The stagnation of growth in the arts sector has been blamed by many on the lack of performance venues. If this is taken to mean the absence of the physical buildings in which performances can take place, then this is not true. What is lacking is capital investment to rehabilitate the existing buildings, which are plentiful, and to put in place proper management structures that can stimulate grassroots development of the arts and sustainable performances by arts practitioners.

I was thinking of this as I took a mini-tour of Bulawayo’s youth centres, which are located in almost every suburb of Bulawayo and are run by the Bulawayo City Council.

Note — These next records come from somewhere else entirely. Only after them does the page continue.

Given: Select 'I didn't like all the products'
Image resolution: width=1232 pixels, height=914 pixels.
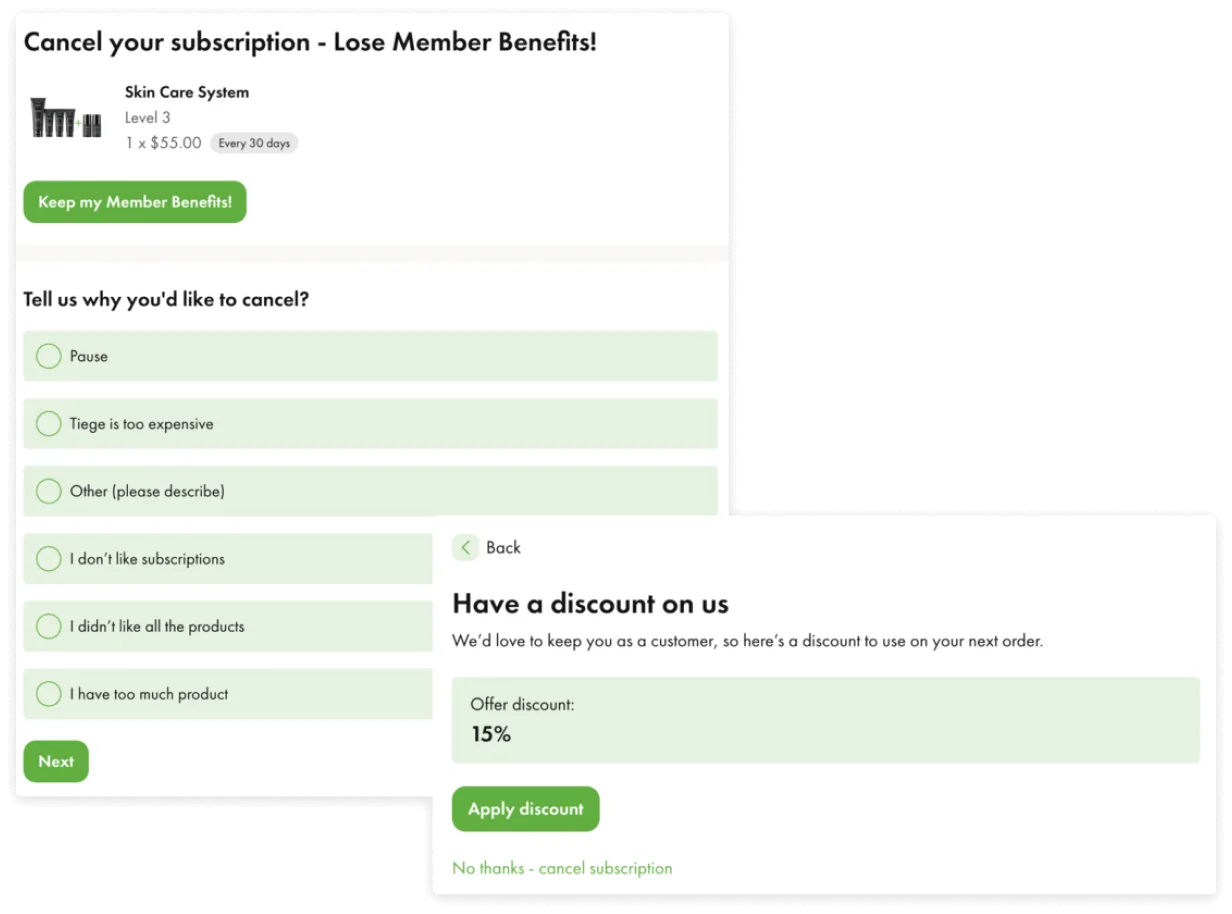Looking at the screenshot, I should click(x=49, y=626).
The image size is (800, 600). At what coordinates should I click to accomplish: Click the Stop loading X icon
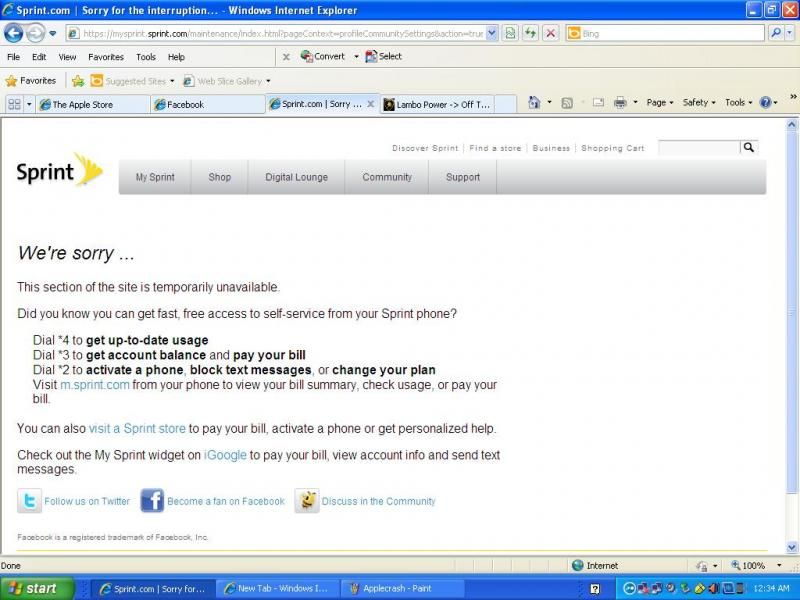[550, 33]
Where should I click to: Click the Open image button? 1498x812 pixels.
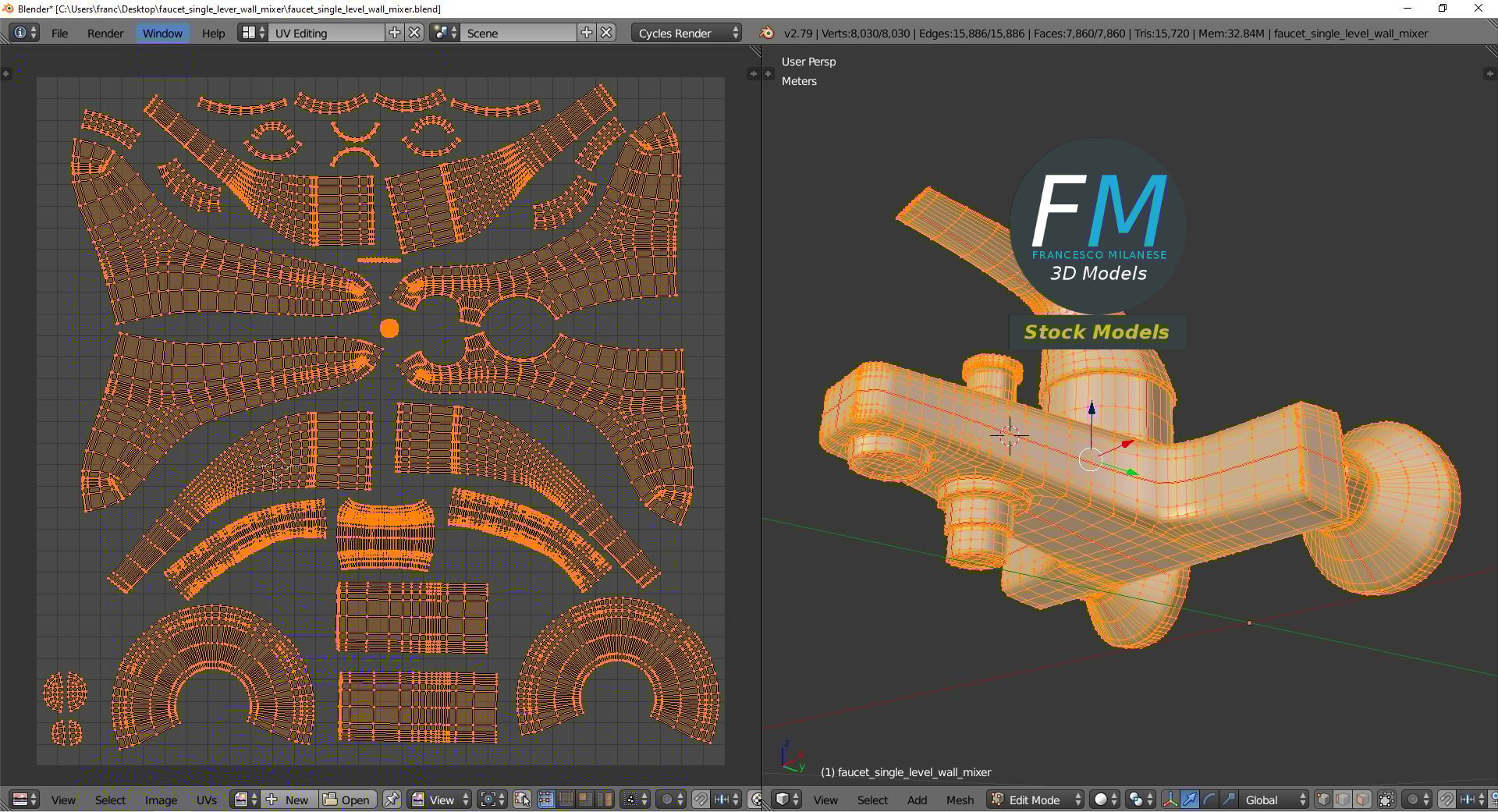[347, 800]
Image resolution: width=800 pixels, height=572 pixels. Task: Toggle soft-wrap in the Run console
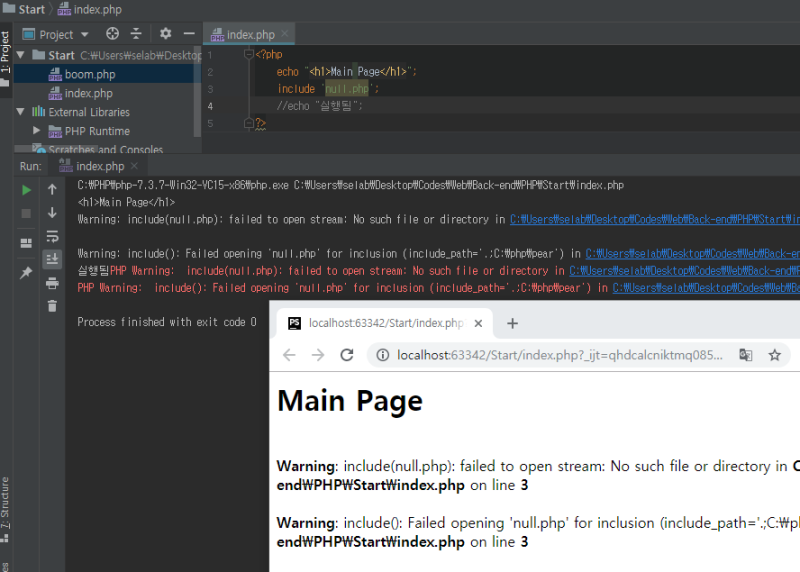point(52,236)
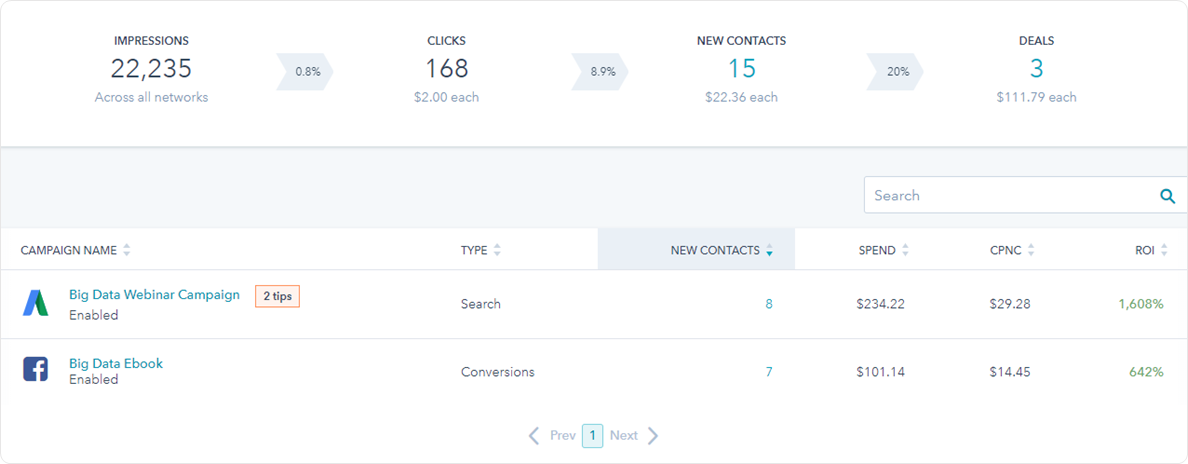Image resolution: width=1188 pixels, height=464 pixels.
Task: Click the Deals total of 3
Action: click(x=1036, y=69)
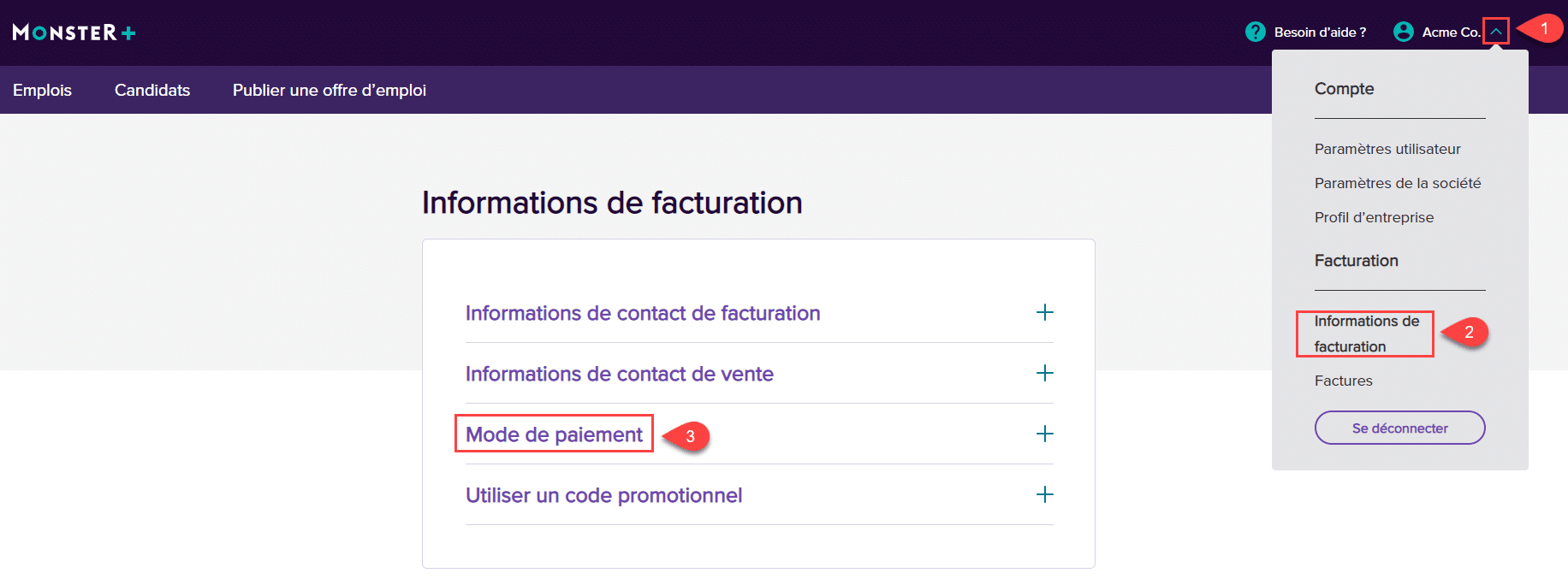Select Paramètres de la société menu item
The image size is (1568, 579).
(1398, 183)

Opinion on Bulawayo’s numerous youth centres has, most of the time, taken the ‘glass is half-empty’ view. The common rhetoric is that the youth centres have been destroyed, by the economy, by the authority that runs them, in this case, the Bulawayo City Council. The factors that have led to the non-performance of youth centres are many, but the core of the problem is that art and culture are considered side issues by the Zimbabwean government and, without proper buy-in from the government, youth centres and other recreational facilities will remain desolate.

“These places are now shells, white elephants so to speak,” one parent, who is part of the parents committee at Inyathi Youth Centre in Mpopoma, said when I sought an audience with him. “These places used to be vibrant, they used to be sources of employment even,” he added with a sense of dejection.

When I had passed through the centre in the morning, about twenty young men were playing soccer on the youth centre grounds. Passing through the same place in the late afternoon I saw a group of young women playing netball. I did not share the old man’s pessimism. The youth centres can be put to good use and help the many youths who spend the day at the shops for lack of anything better to do with their time.

Putting the youth centres to good use will not be easy, but it is an achievable task with buy-in from all the relevant stakeholders. And the government has to be the major player, otherwise we will be chasing the wind. Inyathi Youth Centre is bigger and is in a better state than the likes of Luveve Youth Centre, which does not have electricity or any furniture to speak of. In a week I visited about five youth centres and I realised that almost all of them have ample space that could be turned into dance studios, theatre rooms, film studios or even music studios. It would be possible for the youth centres to have a proper management structure and to have resident dance, theatre, film, theatre and music instructors who can guide those who want to take up the arts as a viable career option. Maybe because I never saw the glory days of youth centres, I see them now as what they can become, not moan about what they used to be. When I look at the youth centres dotted around the city of Bulawayo, I see a glass that is half full.